NOTE The username/password hash below is hardcoded to that of 'username' and 'password'.

var url = 'http://rails-json-cors-and-http-auth.herokuapp.com/people';
url = url + '?enable_cors_headers=true&enable_http_auth=true';
var req = new XMLHttpRequest();
req.onload = function() { console.log(this.responseText); };
req.open('get', url, true);
req.setRequestHeader('Accept', 'application/json');
req.setRequestHeader('Authorization', 'Basic dXNlcm5hbWU6cGFzc3dvcmQ=');
req.send();

What does this all even mean

This whole investigation started because I wanted to add a JSON API to Roosmarks so that I could build a Chrome extension.
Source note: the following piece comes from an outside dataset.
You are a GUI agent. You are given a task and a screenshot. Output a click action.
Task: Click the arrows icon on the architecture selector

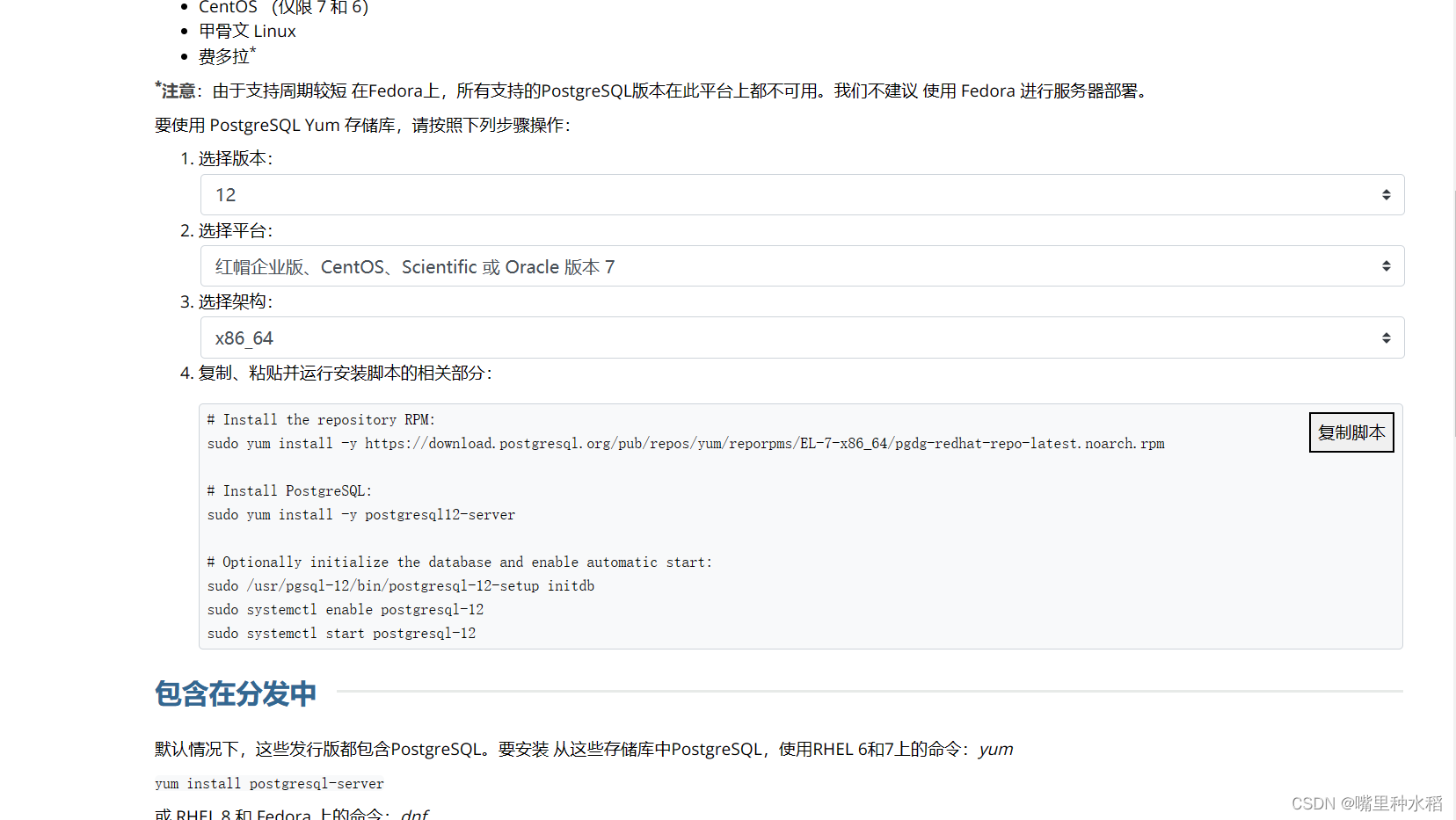[x=1387, y=337]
State changing actions on Roosmarks are protected by http authentication so I'd hoped to be able to have the extension authenticate to Roosmarks in order to provide a fairly seemless experience. It doesn't look like this is going to be possible but, having done all this investigation, I'm not so worried about it anymore: I'm pretty happy that the extension can rely on the user having previously authenticated to Roosmarks before it works as expected. In fact, there's every chance that I won't even use the JSON API in the extension, and just render the actual website itself. I need to explore than idea further, though.